Slowly, O.A.I. lowered one of its huge metal arms with a shattered piece of glass in its hand. It wasn't glass, but a mirror. It hovered it in front of me- And I almost choked.

My face wasn't human. The eyes had several inner lids that blinked rapidly over reptilian eyes, and the nose was almost non existent. My teeth were small and sharp, and I also seemed to have gills just under my jaw.

'But... why...?' I cried, but no tears flowed from my monstrous eyes.

'The fallout has not left. It will never disappear fully, for the nuclear war was so intense that who mountain ranges crumbled and craters took the places of lakes.
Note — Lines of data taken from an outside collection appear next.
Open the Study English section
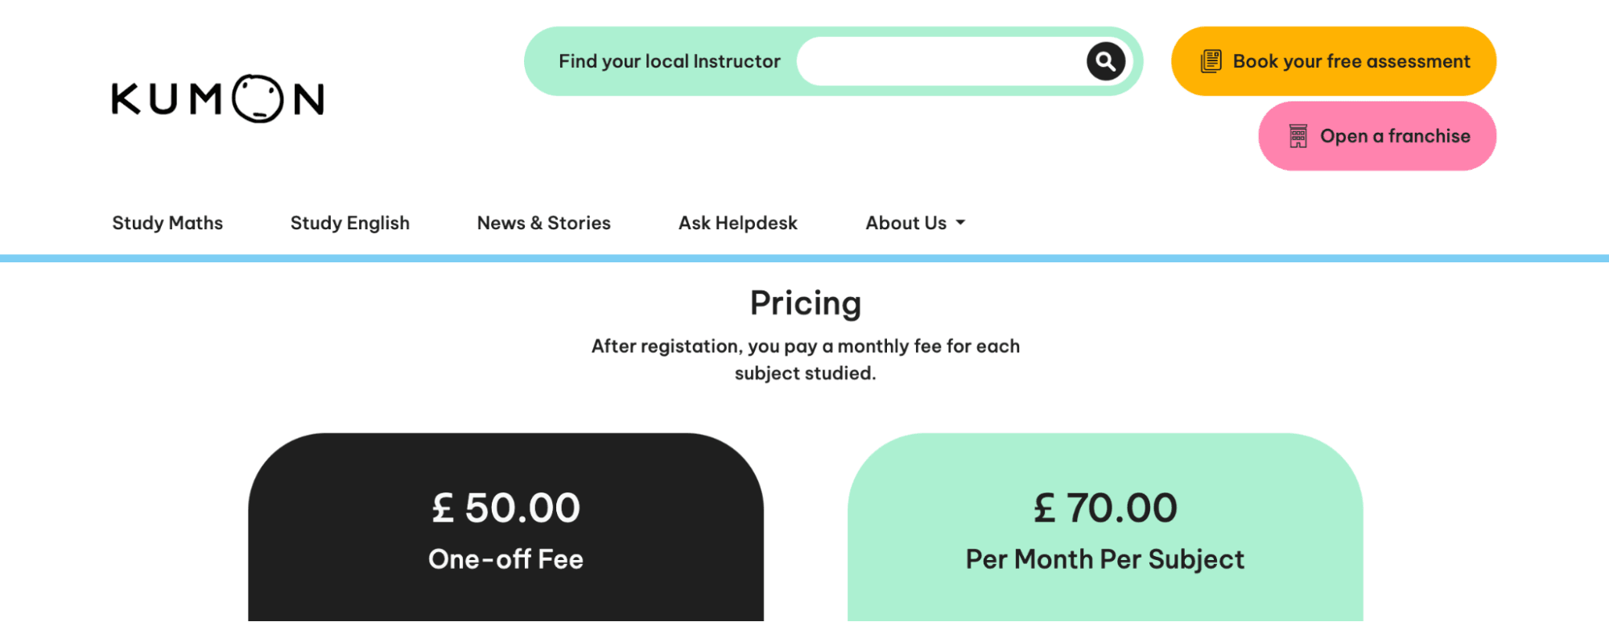 pos(350,223)
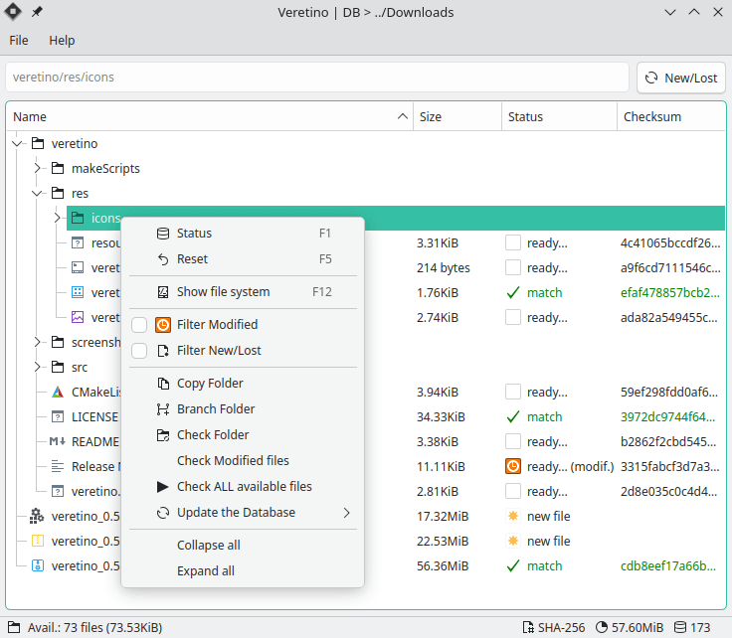Viewport: 732px width, 638px height.
Task: Click the veretino/res/icons path field
Action: (x=317, y=78)
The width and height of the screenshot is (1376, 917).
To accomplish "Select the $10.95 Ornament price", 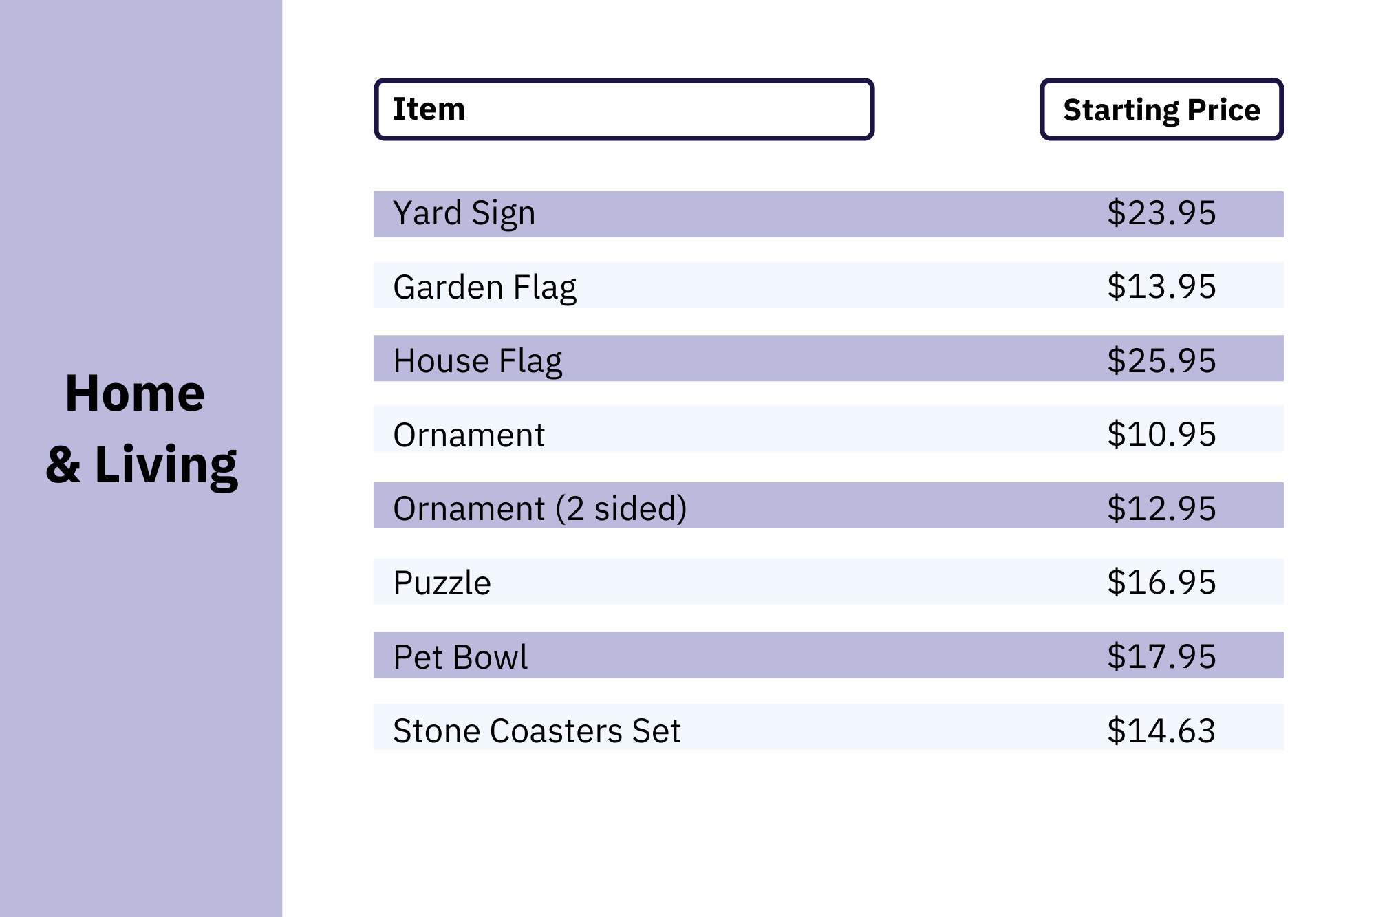I will click(x=1161, y=435).
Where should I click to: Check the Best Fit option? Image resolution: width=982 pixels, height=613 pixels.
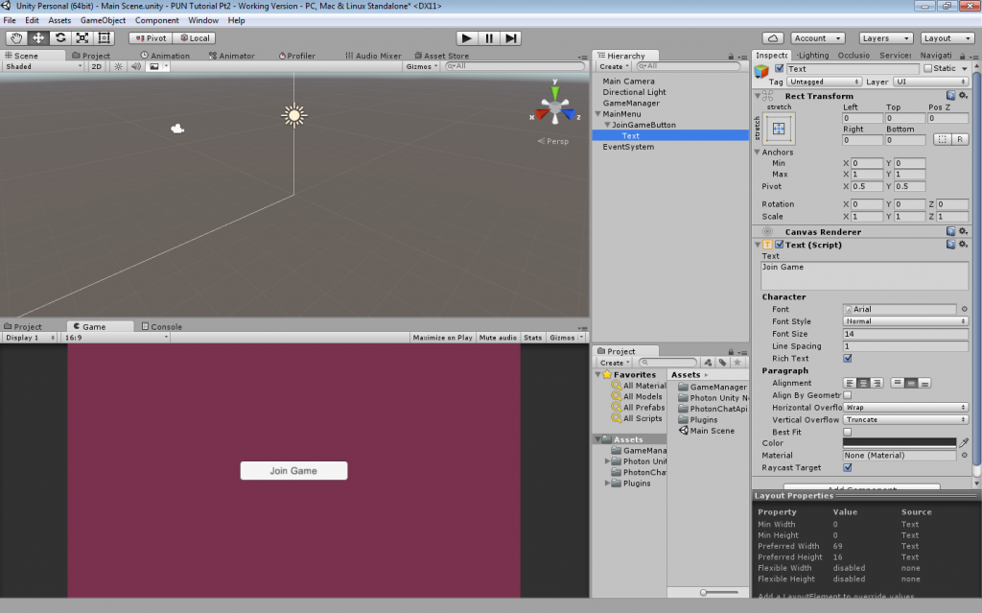point(850,431)
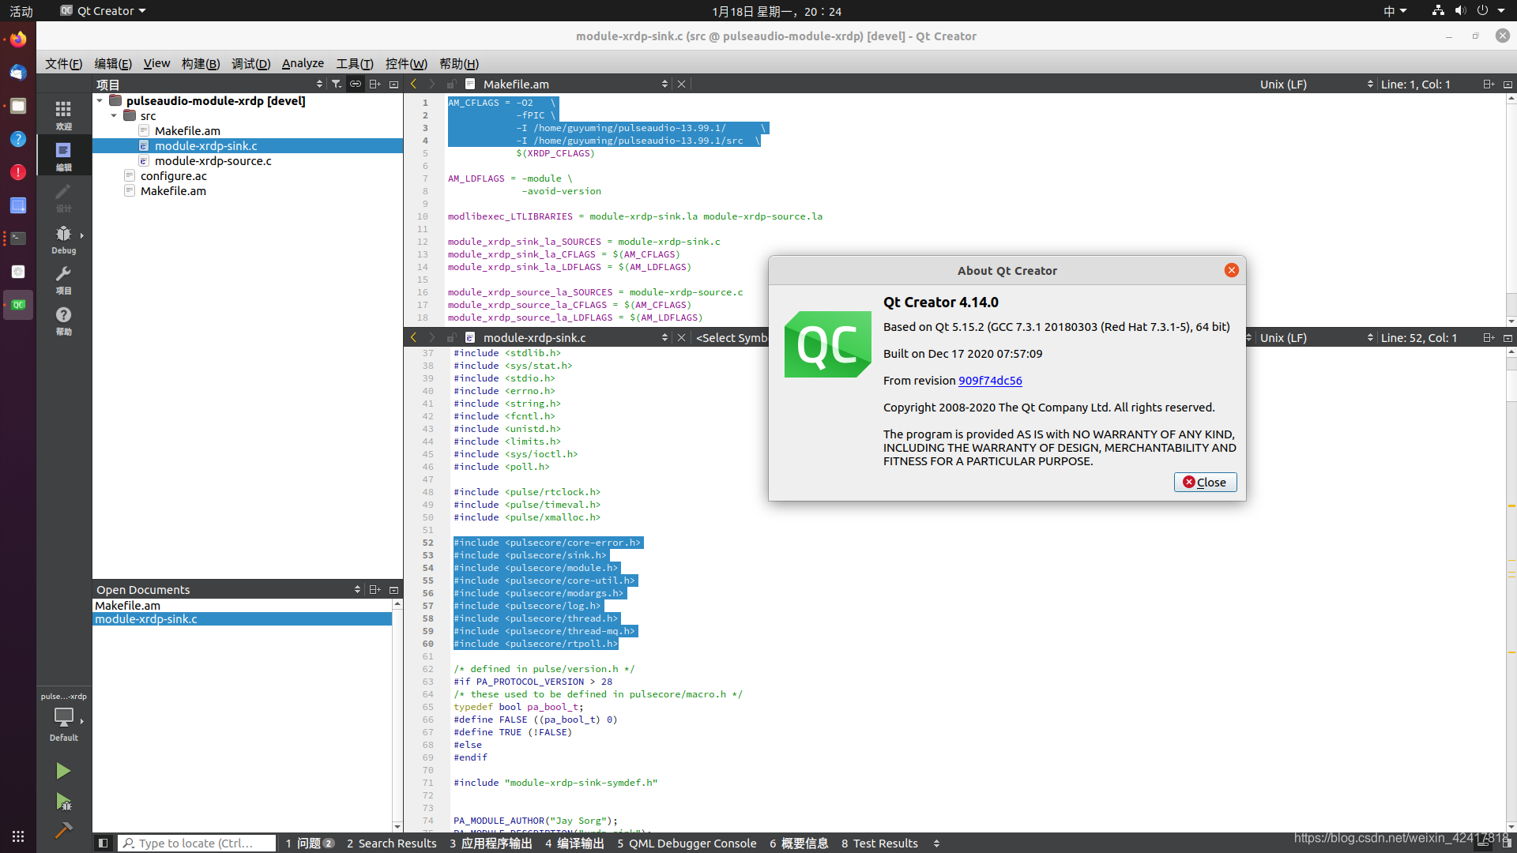Build the project using the hammer icon
Viewport: 1517px width, 853px height.
coord(63,831)
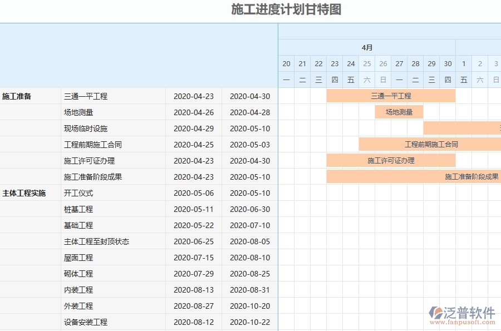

Normal humans could never live in that terrain, not without thick protection suits. They would not be able to grow food, they could not live. I know mutated plants still live in the radioactive wastes, if I was to breed a suitable being that could live in that, they could live well.' O.A.I. continued. 'But if they were like you, they would latch onto what they mistook as humanity with every fiber of their strength. So, if you excuse me, i must be onto the next subject. I shall change the cerebral construction of this one, so they are not as defiant as you. Goodbye, Subject 02.'

I looked down in worry to discover the platform I was on was disintegrating! Whatever he was using to cause those, it was happening fast...

And then I fell, back to the Darkness I was born from.